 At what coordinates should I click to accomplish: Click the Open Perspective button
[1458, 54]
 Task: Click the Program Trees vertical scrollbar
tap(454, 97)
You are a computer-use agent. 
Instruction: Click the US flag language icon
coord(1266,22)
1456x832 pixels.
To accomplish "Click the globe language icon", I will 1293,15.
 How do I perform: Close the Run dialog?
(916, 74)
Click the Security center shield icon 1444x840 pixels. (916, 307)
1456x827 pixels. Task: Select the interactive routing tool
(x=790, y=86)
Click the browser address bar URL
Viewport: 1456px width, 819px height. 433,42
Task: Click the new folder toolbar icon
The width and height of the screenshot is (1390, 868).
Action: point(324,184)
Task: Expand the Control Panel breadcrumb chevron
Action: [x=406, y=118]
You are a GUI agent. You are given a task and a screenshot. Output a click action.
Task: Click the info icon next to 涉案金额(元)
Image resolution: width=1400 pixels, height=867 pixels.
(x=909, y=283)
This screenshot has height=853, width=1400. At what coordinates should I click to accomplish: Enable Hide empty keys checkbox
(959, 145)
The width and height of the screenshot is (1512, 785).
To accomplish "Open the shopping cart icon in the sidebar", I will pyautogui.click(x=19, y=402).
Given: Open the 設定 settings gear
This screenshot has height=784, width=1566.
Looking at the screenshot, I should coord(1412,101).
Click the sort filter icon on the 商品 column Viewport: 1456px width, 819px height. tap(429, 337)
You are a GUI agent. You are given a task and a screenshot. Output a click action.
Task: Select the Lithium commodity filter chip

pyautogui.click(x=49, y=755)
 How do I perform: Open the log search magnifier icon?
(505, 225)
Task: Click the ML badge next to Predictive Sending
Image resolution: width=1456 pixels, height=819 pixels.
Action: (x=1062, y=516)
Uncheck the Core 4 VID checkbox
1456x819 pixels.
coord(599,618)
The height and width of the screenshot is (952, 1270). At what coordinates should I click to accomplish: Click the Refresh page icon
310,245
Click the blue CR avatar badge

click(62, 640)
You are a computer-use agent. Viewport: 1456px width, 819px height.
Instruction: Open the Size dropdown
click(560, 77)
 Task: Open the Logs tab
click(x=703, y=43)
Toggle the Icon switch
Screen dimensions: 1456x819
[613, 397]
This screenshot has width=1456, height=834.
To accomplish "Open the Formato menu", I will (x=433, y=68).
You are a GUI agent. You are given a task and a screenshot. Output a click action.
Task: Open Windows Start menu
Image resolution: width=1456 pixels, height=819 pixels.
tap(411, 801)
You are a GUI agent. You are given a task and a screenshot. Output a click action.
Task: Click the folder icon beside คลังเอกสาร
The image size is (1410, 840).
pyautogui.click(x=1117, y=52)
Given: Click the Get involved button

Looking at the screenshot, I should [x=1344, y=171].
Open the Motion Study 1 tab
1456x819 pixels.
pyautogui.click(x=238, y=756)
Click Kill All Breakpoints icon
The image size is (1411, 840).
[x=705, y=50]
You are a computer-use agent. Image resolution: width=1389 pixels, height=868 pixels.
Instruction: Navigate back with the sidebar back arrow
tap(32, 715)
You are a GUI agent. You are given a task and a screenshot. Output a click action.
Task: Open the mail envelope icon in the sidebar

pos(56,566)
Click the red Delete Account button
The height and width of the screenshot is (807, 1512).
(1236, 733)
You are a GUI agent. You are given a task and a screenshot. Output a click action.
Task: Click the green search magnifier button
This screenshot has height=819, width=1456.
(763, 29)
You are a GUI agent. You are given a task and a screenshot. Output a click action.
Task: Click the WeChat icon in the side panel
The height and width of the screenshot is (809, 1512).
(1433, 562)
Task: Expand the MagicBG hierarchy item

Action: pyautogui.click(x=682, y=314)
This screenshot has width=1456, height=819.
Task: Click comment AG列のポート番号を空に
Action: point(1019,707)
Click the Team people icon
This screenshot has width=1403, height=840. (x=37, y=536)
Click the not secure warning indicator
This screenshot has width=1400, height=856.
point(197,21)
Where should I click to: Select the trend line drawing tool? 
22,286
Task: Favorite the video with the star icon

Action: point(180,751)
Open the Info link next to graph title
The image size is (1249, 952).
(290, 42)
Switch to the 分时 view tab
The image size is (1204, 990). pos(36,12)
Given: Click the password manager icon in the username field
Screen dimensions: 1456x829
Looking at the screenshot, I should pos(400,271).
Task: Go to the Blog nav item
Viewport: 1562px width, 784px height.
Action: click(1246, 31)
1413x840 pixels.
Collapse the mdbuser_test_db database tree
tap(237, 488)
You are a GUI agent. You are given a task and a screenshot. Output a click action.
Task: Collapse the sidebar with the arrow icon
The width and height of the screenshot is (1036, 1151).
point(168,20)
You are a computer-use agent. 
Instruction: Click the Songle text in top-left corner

▶ [EXERCISE DESCRIPTION]: Once the listing has been read, copy every line of it exactly.

▶ [TASK ANSWER]:
 At what coordinates should I click to accomplish: Click the Open Perspective button
[1458, 54]
 Task: Click the Program Trees vertical scrollbar
tap(454, 97)
You are a computer-use agent. 
Instruction: Click the US flag language icon
coord(1266,22)
1456x832 pixels.
To accomplish "Click the globe language icon", I will 1293,15.
 How do I perform: Close the Run dialog?
(916, 74)
Click the Security center shield icon 1444x840 pixels. (916, 307)
1456x827 pixels. Task: Select the interactive routing tool
(x=790, y=86)
Click the browser address bar URL
Viewport: 1456px width, 819px height. 433,42
Task: Click the new folder toolbar icon
The width and height of the screenshot is (1390, 868).
Action: point(324,184)
Task: Expand the Control Panel breadcrumb chevron
Action: [x=406, y=118]
You are a GUI agent. You are given a task and a screenshot. Output a click action.
Task: Click the info icon next to 涉案金额(元)
Image resolution: width=1400 pixels, height=867 pixels.
(x=909, y=283)
This screenshot has height=853, width=1400. At what coordinates should I click to accomplish: Enable Hide empty keys checkbox
(959, 145)
The width and height of the screenshot is (1512, 785).
To accomplish "Open the shopping cart icon in the sidebar", I will pyautogui.click(x=19, y=402).
Given: Open the 設定 settings gear
This screenshot has height=784, width=1566.
Looking at the screenshot, I should coord(1412,101).
Click the sort filter icon on the 商品 column Viewport: 1456px width, 819px height. tap(429, 337)
You are a GUI agent. You are given a task and a screenshot. Output a click action.
Task: Select the Lithium commodity filter chip

pyautogui.click(x=49, y=755)
 How do I perform: Open the log search magnifier icon?
(505, 225)
Task: Click the ML badge next to Predictive Sending
Image resolution: width=1456 pixels, height=819 pixels.
Action: (x=1062, y=516)
Uncheck the Core 4 VID checkbox
1456x819 pixels.
coord(599,618)
The height and width of the screenshot is (952, 1270). At what coordinates should I click to accomplish: Click the Refresh page icon
310,245
Click the blue CR avatar badge

click(62, 640)
You are a computer-use agent. Viewport: 1456px width, 819px height.
Instruction: Open the Size dropdown
click(560, 77)
 Task: Open the Logs tab
click(x=703, y=43)
Toggle the Icon switch
Screen dimensions: 1456x819
[613, 397]
This screenshot has width=1456, height=834.
To accomplish "Open the Formato menu", I will (x=433, y=68).
You are a GUI agent. You are given a task and a screenshot. Output a click action.
Task: Open Windows Start menu
Image resolution: width=1456 pixels, height=819 pixels.
tap(411, 801)
You are a GUI agent. You are given a task and a screenshot. Output a click action.
Task: Click the folder icon beside คลังเอกสาร
The image size is (1410, 840).
pyautogui.click(x=1117, y=52)
Given: Click the Get involved button

Looking at the screenshot, I should [x=1344, y=171].
Open the Motion Study 1 tab
1456x819 pixels.
pyautogui.click(x=238, y=756)
Click Kill All Breakpoints icon
The image size is (1411, 840).
[x=705, y=50]
You are a computer-use agent. Image resolution: width=1389 pixels, height=868 pixels.
Instruction: Navigate back with the sidebar back arrow
tap(32, 715)
You are a GUI agent. You are given a task and a screenshot. Output a click action.
Task: Open the mail envelope icon in the sidebar

pos(56,566)
Click the red Delete Account button
The height and width of the screenshot is (807, 1512).
(1236, 733)
You are a GUI agent. You are given a task and a screenshot. Output a click action.
Task: Click the green search magnifier button
This screenshot has height=819, width=1456.
(763, 29)
You are a GUI agent. You are given a task and a screenshot. Output a click action.
Task: Click the WeChat icon in the side panel
The height and width of the screenshot is (809, 1512).
(1433, 562)
Task: Expand the MagicBG hierarchy item

Action: pyautogui.click(x=682, y=314)
This screenshot has width=1456, height=819.
Task: Click comment AG列のポート番号を空に
Action: point(1019,707)
Click the Team people icon
This screenshot has width=1403, height=840. (x=37, y=536)
Click the not secure warning indicator
This screenshot has width=1400, height=856.
point(197,21)
Where should I click to: Select the trend line drawing tool? 
22,286
Task: Favorite the video with the star icon

Action: point(180,751)
Open the Info link next to graph title
The image size is (1249, 952).
(290, 42)
Switch to the 分时 view tab
The image size is (1204, 990). pos(36,12)
Given: Click the password manager icon in the username field
Screen dimensions: 1456x829
Looking at the screenshot, I should pos(400,271).
Task: Go to the Blog nav item
Viewport: 1562px width, 784px height.
Action: click(1246, 31)
1413x840 pixels.
Collapse the mdbuser_test_db database tree
tap(237, 488)
You are a GUI agent. You are given a task and a screenshot. Output a click action.
Task: Collapse the sidebar with the arrow icon
The width and height of the screenshot is (1036, 1151).
point(168,20)
You are a computer-use agent. 
Instruction: Click the Songle text in top-left corner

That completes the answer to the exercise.